Nei primi anni ’70 del secolo appena trascorso, con l’avvento della Honda 750, fu coniato il termine maximoto con il quale si intendeva identificare tutte le moto stradali con cilindrata superiore ai 650cc.
In verità il mercato già offriva delle moto da 750cc, prevalentemente inglesi e tedesche, ma queste o erano obsolete, con caratteristiche meccaniche risalenti addirittura a progetti anteguerra, o erano delle 650 maggiorate e comunque nessuna offriva le preziosità tecniche della 4 cilindri giapponese.
Forse l’unica moto già presente sul mercato che poteva contrapporsi alla Honda era la Laverda 750, una moderna bicilindrica con distribuzione monoalbero in testa.
Questo termine fu coniato per distinguere questa nuova categoria di moto da quella delle “moto pesanti” che convenzionalmente comprendeva le moto con cilindrata compresa tra i 500cc ed i 650/750cc.
Poi, per contrastare l’enorme successo della Honda, incominciò la corsa alla cilindrata.
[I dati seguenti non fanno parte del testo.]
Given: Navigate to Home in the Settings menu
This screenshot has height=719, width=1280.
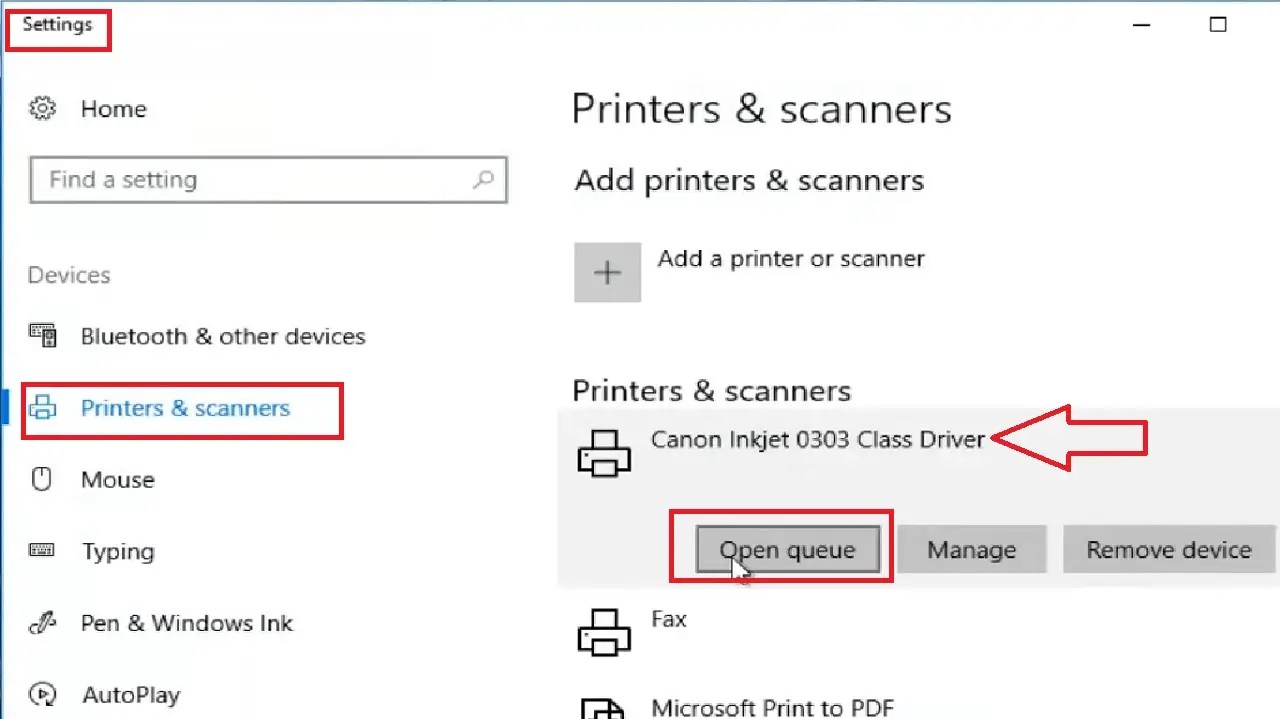Looking at the screenshot, I should (x=113, y=108).
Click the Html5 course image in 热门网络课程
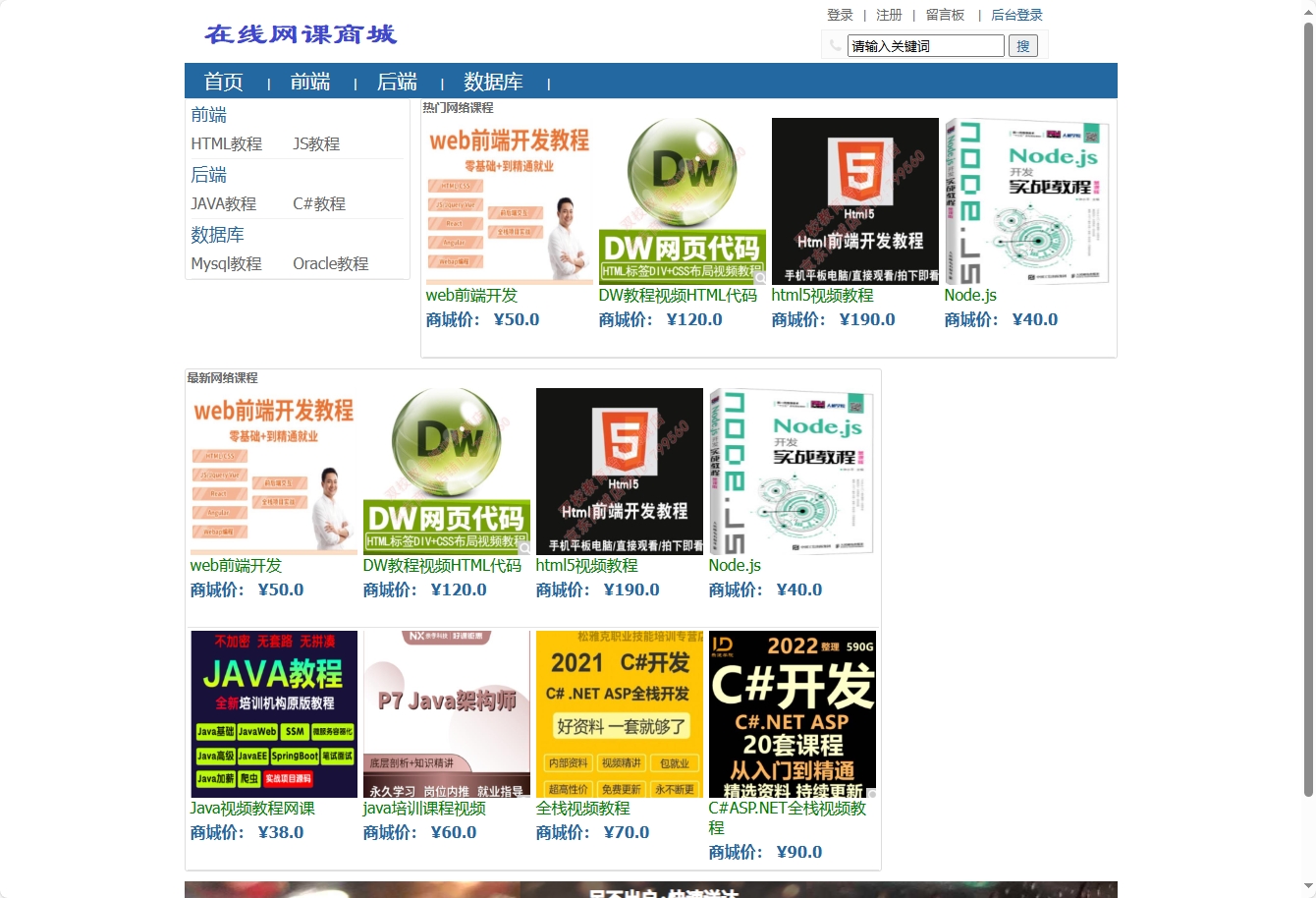This screenshot has width=1316, height=898. [x=855, y=201]
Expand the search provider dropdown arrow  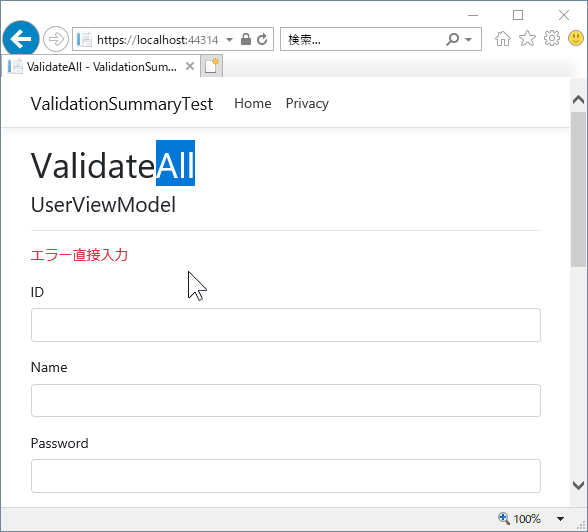tap(468, 39)
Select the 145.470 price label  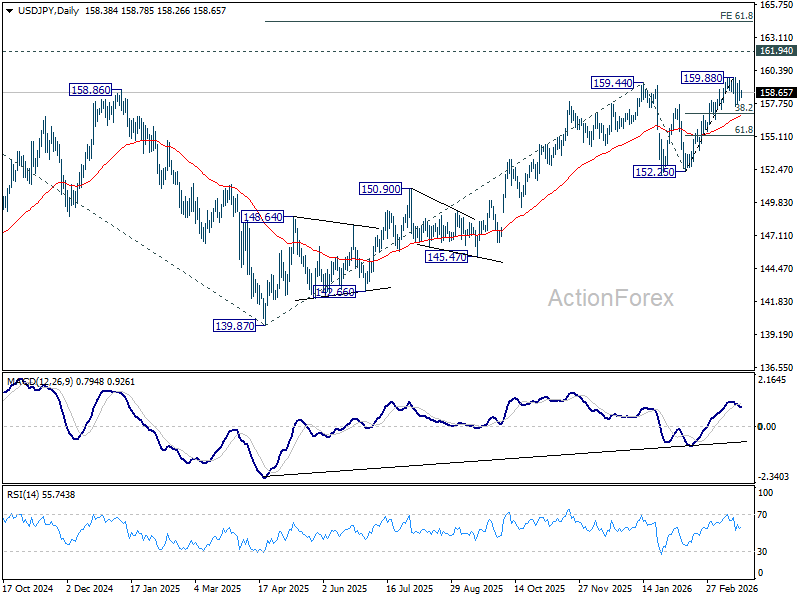click(446, 257)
Una delle prime fu la Kawasaki che, abbandonate le tremende 3 cilindri 2 tempi, mise in campo la poderosa 900 Z1, ma la prima che toccò la fatidica soglia dei 1000cc fu la Laverda con la possente 3 C (3 cilindri), che in seguito arriverà a sfiorare la soglia dei 1200cc.
Un primo prototipo,con distribuzione monoalbero, venne presentato al Salone di Milano del 1969, ma la sua versione definitiva sarà pronta solo alla fine del 1971 per entrare in produzione nella primavera del 1972.
I dati tecnici erano eccezionali per l’epoca: il 3 cilindri bialbero erogava circa 80CV che consentivano di superare i 200 Km/h con una accelerazione da 0 a 100 Km/h i meno di 5 secondi.
L’estetica era tipicamente italiana.
La moto italiana, che evolverà nelle versioni Jota ed RGS, si distinguerà anche nelle gare Endurance.